* **Supplied records**
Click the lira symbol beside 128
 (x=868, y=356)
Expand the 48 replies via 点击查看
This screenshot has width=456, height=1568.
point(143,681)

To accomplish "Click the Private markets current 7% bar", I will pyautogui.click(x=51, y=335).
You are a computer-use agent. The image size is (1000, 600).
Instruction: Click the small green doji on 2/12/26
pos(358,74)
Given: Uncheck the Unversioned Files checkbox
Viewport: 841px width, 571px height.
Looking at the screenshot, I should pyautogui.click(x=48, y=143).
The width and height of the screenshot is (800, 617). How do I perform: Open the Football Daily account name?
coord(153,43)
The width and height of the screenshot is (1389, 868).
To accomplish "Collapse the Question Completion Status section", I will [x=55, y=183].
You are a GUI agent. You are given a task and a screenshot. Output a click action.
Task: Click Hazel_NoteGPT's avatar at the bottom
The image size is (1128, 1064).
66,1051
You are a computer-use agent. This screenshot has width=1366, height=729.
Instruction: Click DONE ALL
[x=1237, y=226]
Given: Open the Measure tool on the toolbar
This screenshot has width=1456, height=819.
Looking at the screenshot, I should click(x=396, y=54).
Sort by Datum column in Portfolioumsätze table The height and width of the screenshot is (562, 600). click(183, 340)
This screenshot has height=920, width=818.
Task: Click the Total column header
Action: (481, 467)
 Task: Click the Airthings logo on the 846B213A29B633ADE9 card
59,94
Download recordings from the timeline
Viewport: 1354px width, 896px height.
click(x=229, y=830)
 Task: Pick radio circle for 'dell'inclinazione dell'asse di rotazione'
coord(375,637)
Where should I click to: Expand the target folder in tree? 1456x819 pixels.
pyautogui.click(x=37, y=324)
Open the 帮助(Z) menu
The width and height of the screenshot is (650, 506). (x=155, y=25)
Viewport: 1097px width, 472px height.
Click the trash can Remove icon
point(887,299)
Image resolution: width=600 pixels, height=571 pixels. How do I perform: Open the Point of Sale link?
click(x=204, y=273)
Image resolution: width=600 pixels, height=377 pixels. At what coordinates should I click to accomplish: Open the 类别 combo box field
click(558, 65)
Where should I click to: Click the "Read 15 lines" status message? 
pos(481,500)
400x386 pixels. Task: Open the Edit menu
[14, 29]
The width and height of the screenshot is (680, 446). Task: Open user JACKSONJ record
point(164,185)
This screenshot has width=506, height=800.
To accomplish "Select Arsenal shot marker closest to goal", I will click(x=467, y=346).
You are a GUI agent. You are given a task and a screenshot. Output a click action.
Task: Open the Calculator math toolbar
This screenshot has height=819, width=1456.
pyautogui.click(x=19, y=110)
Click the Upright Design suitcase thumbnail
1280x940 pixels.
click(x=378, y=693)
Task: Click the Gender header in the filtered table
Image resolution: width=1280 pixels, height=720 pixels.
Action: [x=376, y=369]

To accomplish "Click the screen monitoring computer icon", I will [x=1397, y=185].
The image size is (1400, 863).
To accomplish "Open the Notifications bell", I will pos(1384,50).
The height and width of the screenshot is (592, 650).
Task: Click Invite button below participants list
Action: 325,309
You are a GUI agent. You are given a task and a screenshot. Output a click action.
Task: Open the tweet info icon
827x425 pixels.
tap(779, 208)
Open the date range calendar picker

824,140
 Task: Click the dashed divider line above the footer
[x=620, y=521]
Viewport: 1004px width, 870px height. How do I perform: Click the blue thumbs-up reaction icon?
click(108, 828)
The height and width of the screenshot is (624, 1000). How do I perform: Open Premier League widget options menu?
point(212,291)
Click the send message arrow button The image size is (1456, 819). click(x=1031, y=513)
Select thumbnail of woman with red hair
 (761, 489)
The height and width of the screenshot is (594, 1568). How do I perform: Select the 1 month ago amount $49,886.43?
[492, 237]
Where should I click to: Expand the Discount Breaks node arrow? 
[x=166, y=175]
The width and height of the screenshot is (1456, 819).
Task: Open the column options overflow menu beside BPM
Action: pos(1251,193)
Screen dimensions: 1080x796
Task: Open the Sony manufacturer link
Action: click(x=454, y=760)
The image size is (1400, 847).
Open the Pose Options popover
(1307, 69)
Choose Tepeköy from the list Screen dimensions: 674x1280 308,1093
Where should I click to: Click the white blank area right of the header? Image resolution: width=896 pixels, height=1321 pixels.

* **Problem requirements**
Count the lines in the entries above that contain the string "menu", and reply with the number alone.

* **Task answer**
4